* WORK REQUEST *
Set down all of the records word for word.
• • •
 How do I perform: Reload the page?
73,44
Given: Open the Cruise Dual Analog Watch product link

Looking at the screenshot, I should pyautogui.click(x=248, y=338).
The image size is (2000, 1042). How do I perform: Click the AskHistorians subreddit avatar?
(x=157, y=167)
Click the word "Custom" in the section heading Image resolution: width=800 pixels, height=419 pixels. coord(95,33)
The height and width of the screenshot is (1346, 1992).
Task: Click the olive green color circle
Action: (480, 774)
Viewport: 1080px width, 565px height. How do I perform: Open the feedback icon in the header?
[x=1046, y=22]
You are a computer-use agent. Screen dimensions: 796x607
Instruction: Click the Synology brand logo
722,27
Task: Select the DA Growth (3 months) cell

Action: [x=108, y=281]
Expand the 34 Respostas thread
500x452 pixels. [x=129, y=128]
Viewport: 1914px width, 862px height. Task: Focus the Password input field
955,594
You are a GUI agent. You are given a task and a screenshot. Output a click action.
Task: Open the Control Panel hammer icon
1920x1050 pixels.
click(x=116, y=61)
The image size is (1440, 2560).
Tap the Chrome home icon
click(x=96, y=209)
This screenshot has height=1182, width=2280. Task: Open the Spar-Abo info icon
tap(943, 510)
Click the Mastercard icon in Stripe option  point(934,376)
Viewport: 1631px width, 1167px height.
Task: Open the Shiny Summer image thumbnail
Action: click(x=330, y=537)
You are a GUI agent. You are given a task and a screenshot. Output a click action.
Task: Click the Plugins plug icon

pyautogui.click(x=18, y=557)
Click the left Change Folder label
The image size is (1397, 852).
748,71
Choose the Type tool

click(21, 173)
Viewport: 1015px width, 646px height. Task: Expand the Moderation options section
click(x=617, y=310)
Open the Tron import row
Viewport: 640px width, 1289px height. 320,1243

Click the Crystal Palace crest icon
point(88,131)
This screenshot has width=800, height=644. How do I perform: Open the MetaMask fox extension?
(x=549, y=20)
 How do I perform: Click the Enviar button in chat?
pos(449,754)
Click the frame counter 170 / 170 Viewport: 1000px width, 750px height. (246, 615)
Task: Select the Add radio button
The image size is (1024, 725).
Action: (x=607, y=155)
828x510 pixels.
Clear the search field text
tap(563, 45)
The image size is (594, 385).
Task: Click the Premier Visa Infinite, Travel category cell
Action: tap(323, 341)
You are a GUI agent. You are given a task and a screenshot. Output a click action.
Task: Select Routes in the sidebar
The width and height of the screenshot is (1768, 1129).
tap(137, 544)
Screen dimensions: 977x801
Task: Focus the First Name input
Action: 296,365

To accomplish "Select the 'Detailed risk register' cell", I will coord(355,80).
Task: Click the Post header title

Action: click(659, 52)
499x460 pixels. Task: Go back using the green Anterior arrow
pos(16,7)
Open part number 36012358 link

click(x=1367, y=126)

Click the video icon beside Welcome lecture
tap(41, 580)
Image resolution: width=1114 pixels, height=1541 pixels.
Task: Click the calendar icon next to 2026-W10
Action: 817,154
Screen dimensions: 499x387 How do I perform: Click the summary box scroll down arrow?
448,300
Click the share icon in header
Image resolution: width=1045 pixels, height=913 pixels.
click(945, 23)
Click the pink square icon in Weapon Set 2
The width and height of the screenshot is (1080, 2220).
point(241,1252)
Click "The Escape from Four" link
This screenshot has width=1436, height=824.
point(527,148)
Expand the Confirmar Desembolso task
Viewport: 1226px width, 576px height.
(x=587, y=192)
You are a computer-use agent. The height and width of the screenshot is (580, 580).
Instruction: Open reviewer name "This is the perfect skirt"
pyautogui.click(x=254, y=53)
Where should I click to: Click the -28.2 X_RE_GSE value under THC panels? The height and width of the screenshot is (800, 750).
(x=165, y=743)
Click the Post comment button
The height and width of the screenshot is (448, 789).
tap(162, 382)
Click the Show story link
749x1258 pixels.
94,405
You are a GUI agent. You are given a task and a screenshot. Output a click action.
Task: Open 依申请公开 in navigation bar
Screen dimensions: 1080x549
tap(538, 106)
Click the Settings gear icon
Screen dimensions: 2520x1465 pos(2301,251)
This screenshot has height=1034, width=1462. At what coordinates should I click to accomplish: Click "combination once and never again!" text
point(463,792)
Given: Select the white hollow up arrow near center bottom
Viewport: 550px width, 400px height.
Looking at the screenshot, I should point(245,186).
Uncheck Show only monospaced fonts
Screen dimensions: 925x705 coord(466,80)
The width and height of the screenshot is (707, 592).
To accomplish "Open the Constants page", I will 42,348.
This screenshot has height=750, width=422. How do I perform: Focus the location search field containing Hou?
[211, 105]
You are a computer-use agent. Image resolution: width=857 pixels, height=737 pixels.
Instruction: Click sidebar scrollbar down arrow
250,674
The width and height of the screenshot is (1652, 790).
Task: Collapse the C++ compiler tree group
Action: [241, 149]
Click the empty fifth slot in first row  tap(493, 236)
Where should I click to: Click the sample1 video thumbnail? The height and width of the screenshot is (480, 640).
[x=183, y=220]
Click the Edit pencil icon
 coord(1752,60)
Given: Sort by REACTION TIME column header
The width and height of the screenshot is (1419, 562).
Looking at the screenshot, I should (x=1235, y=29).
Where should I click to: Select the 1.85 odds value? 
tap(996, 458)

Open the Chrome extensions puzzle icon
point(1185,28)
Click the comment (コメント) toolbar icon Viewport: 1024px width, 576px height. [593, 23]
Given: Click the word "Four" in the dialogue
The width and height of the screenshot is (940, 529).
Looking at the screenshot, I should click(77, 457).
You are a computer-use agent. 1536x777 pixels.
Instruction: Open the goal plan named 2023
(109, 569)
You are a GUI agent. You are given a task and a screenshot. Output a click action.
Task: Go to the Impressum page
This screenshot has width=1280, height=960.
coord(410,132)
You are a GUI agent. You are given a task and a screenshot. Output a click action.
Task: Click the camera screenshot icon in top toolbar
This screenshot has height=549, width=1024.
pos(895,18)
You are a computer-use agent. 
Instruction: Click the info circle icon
• • •
* RESPONSE *
 How do I perform: Reload the page?
73,44
Given: Open the Cruise Dual Analog Watch product link

Looking at the screenshot, I should pyautogui.click(x=248, y=338).
The image size is (2000, 1042). How do I perform: Click the AskHistorians subreddit avatar?
(x=157, y=167)
Click the word "Custom" in the section heading Image resolution: width=800 pixels, height=419 pixels. coord(95,33)
The height and width of the screenshot is (1346, 1992).
Task: Click the olive green color circle
Action: (480, 774)
Viewport: 1080px width, 565px height. How do I perform: Open the feedback icon in the header?
[x=1046, y=22]
You are a computer-use agent. Screen dimensions: 796x607
Instruction: Click the Synology brand logo
722,27
Task: Select the DA Growth (3 months) cell

Action: [x=108, y=281]
Expand the 34 Respostas thread
500x452 pixels. [x=129, y=128]
Viewport: 1914px width, 862px height. Task: Focus the Password input field
955,594
You are a GUI agent. You are given a task and a screenshot. Output a click action.
Task: Open the Control Panel hammer icon
1920x1050 pixels.
click(x=116, y=61)
The image size is (1440, 2560).
Tap the Chrome home icon
click(x=96, y=209)
This screenshot has height=1182, width=2280. Task: Open the Spar-Abo info icon
tap(943, 510)
Click the Mastercard icon in Stripe option  point(934,376)
Viewport: 1631px width, 1167px height.
Task: Open the Shiny Summer image thumbnail
Action: click(x=330, y=537)
You are a GUI agent. You are given a task and a screenshot. Output a click action.
Task: Click the Plugins plug icon

pyautogui.click(x=18, y=557)
Click the left Change Folder label
The image size is (1397, 852).
748,71
Choose the Type tool

click(21, 173)
Viewport: 1015px width, 646px height. Task: Expand the Moderation options section
click(x=617, y=310)
Open the Tron import row
Viewport: 640px width, 1289px height. 320,1243

Click the Crystal Palace crest icon
point(88,131)
This screenshot has width=800, height=644. How do I perform: Open the MetaMask fox extension?
(x=549, y=20)
 How do I perform: Click the Enviar button in chat?
pos(449,754)
Click the frame counter 170 / 170 Viewport: 1000px width, 750px height. (246, 615)
Task: Select the Add radio button
The image size is (1024, 725).
Action: (x=607, y=155)
828x510 pixels.
Clear the search field text
tap(563, 45)
The image size is (594, 385).
Task: Click the Premier Visa Infinite, Travel category cell
Action: tap(323, 341)
You are a GUI agent. You are given a task and a screenshot. Output a click action.
Task: Select Routes in the sidebar
The width and height of the screenshot is (1768, 1129).
tap(137, 544)
Screen dimensions: 977x801
Task: Focus the First Name input
Action: 296,365

To accomplish "Select the 'Detailed risk register' cell", I will coord(355,80).
Task: Click the Post header title

Action: click(659, 52)
499x460 pixels. Task: Go back using the green Anterior arrow
pos(16,7)
Open part number 36012358 link

click(x=1367, y=126)

Click the video icon beside Welcome lecture
tap(41, 580)
Image resolution: width=1114 pixels, height=1541 pixels.
Task: Click the calendar icon next to 2026-W10
Action: 817,154
Screen dimensions: 499x387 How do I perform: Click the summary box scroll down arrow?
448,300
Click the share icon in header
Image resolution: width=1045 pixels, height=913 pixels.
click(945, 23)
Click the pink square icon in Weapon Set 2
The width and height of the screenshot is (1080, 2220).
point(241,1252)
Click "The Escape from Four" link
This screenshot has width=1436, height=824.
point(527,148)
Expand the Confirmar Desembolso task
Viewport: 1226px width, 576px height.
(x=587, y=192)
You are a computer-use agent. The height and width of the screenshot is (580, 580).
Instruction: Open reviewer name "This is the perfect skirt"
pyautogui.click(x=254, y=53)
Where should I click to: Click the -28.2 X_RE_GSE value under THC panels? The height and width of the screenshot is (800, 750).
(x=165, y=743)
Click the Post comment button
The height and width of the screenshot is (448, 789).
tap(162, 382)
Click the Show story link
749x1258 pixels.
94,405
You are a GUI agent. You are given a task and a screenshot. Output a click action.
Task: Open 依申请公开 in navigation bar
Screen dimensions: 1080x549
tap(538, 106)
Click the Settings gear icon
Screen dimensions: 2520x1465 pos(2301,251)
This screenshot has height=1034, width=1462. At what coordinates should I click to accomplish: Click "combination once and never again!" text
point(463,792)
Given: Select the white hollow up arrow near center bottom
Viewport: 550px width, 400px height.
Looking at the screenshot, I should point(245,186).
Uncheck Show only monospaced fonts
Screen dimensions: 925x705 coord(466,80)
The width and height of the screenshot is (707, 592).
To accomplish "Open the Constants page", I will 42,348.
This screenshot has height=750, width=422. How do I perform: Focus the location search field containing Hou?
[211, 105]
You are a computer-use agent. Image resolution: width=857 pixels, height=737 pixels.
Instruction: Click sidebar scrollbar down arrow
250,674
The width and height of the screenshot is (1652, 790).
Task: Collapse the C++ compiler tree group
Action: [241, 149]
Click the empty fifth slot in first row  tap(493, 236)
Where should I click to: Click the sample1 video thumbnail? The height and width of the screenshot is (480, 640).
[x=183, y=220]
Click the Edit pencil icon
 coord(1752,60)
Given: Sort by REACTION TIME column header
The width and height of the screenshot is (1419, 562).
Looking at the screenshot, I should (x=1235, y=29).
Where should I click to: Select the 1.85 odds value? 
tap(996, 458)

Open the Chrome extensions puzzle icon
point(1185,28)
Click the comment (コメント) toolbar icon Viewport: 1024px width, 576px height. [593, 23]
Given: Click the word "Four" in the dialogue
The width and height of the screenshot is (940, 529).
Looking at the screenshot, I should click(77, 457).
You are a computer-use agent. 1536x777 pixels.
Instruction: Open the goal plan named 2023
(109, 569)
You are a GUI agent. You are given a task and a screenshot. Output a click action.
Task: Go to the Impressum page
This screenshot has width=1280, height=960.
coord(410,132)
You are a GUI agent. You are given a task and a screenshot. Output a click action.
Task: Click the camera screenshot icon in top toolbar
This screenshot has height=549, width=1024.
pos(895,18)
You are a computer-use agent. 
Instruction: Click the info circle icon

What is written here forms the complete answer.